** EXTRACTED INFORMATION follows **

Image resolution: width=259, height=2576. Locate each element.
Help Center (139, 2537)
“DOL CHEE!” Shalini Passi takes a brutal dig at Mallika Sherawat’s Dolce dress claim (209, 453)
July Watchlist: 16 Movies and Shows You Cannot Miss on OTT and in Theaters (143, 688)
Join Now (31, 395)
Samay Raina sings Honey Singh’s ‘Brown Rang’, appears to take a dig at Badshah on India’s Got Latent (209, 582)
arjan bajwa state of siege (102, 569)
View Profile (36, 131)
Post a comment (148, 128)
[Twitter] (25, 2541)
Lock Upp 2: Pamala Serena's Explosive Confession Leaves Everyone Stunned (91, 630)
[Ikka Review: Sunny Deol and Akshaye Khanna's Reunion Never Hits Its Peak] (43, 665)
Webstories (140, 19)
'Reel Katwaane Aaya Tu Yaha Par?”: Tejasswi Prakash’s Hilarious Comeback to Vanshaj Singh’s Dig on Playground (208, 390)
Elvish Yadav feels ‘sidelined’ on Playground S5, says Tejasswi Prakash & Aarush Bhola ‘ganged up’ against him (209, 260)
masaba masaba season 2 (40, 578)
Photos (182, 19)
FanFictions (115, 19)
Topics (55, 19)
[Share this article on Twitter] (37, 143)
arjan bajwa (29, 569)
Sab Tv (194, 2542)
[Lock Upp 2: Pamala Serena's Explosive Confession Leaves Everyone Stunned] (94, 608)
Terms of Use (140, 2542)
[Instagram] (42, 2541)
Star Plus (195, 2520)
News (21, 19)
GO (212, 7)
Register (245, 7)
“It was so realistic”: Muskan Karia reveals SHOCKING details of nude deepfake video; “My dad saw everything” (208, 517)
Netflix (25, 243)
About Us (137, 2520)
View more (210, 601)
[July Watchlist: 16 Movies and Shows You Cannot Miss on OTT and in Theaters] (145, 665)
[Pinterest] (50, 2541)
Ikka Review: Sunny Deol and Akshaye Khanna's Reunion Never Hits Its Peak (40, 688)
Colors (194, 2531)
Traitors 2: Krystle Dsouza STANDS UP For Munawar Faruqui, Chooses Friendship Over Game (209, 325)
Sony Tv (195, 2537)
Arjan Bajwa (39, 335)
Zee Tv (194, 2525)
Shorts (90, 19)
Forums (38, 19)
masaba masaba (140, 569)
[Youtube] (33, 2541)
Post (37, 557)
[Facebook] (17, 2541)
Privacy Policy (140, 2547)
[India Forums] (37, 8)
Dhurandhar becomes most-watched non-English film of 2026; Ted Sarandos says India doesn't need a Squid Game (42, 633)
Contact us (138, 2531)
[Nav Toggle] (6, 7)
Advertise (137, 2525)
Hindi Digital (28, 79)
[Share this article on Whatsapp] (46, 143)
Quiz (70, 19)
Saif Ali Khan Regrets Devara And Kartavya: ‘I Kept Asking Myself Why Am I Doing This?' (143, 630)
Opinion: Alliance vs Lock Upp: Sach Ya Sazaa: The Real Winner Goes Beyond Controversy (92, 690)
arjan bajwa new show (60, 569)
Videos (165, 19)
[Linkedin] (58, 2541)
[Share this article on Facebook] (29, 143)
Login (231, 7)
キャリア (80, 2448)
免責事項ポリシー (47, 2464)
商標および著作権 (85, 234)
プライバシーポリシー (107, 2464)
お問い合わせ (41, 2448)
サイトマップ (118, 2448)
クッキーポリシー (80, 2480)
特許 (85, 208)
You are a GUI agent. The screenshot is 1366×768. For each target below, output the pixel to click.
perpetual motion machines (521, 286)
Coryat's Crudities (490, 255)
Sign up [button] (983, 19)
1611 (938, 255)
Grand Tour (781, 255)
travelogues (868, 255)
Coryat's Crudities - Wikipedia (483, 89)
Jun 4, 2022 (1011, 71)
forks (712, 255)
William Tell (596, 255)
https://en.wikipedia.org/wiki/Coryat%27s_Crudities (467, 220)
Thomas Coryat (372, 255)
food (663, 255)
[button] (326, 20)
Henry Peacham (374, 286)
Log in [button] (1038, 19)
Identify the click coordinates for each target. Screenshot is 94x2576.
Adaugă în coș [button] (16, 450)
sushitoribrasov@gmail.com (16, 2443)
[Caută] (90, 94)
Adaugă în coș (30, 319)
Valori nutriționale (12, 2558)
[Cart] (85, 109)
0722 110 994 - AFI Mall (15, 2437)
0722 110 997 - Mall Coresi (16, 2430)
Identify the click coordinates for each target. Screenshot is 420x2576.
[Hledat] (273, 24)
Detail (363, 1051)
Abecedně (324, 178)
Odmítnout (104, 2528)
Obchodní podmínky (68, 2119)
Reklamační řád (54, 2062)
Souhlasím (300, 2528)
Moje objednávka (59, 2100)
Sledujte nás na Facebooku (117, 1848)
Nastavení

** End of EXTRACTED INFORMATION **

- **TASK**: Reproduce exactly the lines that run from the start of the records to the line with "Sab Tv (194, 2542)", both included.

- **ANSWER FOR THE TASK**:
Image resolution: width=259, height=2576. Locate each element.
Help Center (139, 2537)
“DOL CHEE!” Shalini Passi takes a brutal dig at Mallika Sherawat’s Dolce dress claim (209, 453)
July Watchlist: 16 Movies and Shows You Cannot Miss on OTT and in Theaters (143, 688)
Join Now (31, 395)
Samay Raina sings Honey Singh’s ‘Brown Rang’, appears to take a dig at Badshah on India’s Got Latent (209, 582)
arjan bajwa state of siege (102, 569)
View Profile (36, 131)
Post a comment (148, 128)
[Twitter] (25, 2541)
Lock Upp 2: Pamala Serena's Explosive Confession Leaves Everyone Stunned (91, 630)
[Ikka Review: Sunny Deol and Akshaye Khanna's Reunion Never Hits Its Peak] (43, 665)
Webstories (140, 19)
'Reel Katwaane Aaya Tu Yaha Par?”: Tejasswi Prakash’s Hilarious Comeback to Vanshaj Singh’s Dig on Playground (208, 390)
Elvish Yadav feels ‘sidelined’ on Playground S5, says Tejasswi Prakash & Aarush Bhola ‘ganged up’ against him (209, 260)
masaba masaba season 2 (40, 578)
Photos (182, 19)
FanFictions (115, 19)
Topics (55, 19)
[Share this article on Twitter] (37, 143)
arjan bajwa (29, 569)
Sab Tv (194, 2542)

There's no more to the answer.